### PROVIDED RECORDS
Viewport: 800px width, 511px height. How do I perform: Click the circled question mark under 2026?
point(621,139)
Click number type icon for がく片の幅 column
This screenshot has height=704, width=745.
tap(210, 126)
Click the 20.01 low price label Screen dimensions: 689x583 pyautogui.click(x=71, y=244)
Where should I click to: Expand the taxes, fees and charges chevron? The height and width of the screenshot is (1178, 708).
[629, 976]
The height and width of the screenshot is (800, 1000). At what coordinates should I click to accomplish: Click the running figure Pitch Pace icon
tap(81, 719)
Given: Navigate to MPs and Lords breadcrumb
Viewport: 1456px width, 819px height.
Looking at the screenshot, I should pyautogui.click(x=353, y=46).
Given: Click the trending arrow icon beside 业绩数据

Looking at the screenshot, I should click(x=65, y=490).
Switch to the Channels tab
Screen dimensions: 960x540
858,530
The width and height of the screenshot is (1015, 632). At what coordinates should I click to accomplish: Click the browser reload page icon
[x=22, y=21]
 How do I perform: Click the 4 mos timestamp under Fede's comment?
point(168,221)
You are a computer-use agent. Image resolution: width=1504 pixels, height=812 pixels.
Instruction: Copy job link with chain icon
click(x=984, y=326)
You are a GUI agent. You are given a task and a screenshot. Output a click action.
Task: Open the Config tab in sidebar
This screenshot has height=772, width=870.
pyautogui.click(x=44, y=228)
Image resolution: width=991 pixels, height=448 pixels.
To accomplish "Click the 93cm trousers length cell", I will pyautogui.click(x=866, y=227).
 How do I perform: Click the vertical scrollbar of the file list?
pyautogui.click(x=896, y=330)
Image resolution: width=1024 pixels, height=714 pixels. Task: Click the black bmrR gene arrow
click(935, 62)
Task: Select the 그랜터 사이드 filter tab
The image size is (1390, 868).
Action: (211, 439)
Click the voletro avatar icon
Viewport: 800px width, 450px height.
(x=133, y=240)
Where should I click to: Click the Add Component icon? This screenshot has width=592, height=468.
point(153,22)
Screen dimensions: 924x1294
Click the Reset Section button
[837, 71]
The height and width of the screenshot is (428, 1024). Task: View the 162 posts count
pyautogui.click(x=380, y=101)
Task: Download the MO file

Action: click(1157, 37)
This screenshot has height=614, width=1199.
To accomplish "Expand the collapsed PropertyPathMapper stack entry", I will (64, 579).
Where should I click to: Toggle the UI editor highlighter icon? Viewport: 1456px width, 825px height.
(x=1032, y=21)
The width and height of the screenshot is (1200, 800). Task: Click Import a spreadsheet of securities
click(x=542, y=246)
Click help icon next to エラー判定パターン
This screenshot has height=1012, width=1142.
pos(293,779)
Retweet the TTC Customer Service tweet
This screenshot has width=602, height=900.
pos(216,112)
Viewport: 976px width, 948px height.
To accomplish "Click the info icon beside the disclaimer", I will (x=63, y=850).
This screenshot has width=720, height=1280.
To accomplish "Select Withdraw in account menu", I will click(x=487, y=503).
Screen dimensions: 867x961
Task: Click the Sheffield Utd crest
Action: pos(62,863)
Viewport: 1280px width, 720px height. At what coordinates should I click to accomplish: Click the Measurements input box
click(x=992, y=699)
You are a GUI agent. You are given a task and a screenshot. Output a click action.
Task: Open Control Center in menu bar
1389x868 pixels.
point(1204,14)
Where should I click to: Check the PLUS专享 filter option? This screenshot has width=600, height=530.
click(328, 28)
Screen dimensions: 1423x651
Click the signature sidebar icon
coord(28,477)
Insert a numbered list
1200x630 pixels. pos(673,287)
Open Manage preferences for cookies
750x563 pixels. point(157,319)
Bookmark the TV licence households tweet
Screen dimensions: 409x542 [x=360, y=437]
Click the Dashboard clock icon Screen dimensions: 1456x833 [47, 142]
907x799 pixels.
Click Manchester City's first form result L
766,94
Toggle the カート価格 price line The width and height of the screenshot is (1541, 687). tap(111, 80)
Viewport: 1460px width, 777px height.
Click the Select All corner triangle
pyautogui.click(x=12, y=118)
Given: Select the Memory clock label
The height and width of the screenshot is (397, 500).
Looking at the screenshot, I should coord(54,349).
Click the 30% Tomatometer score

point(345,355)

### DIRECTIONS
Search the entries for "label" and copy each matching line.

### RESPONSE
Click the 20.01 low price label Screen dimensions: 689x583 pyautogui.click(x=71, y=244)
Given: Select the Memory clock label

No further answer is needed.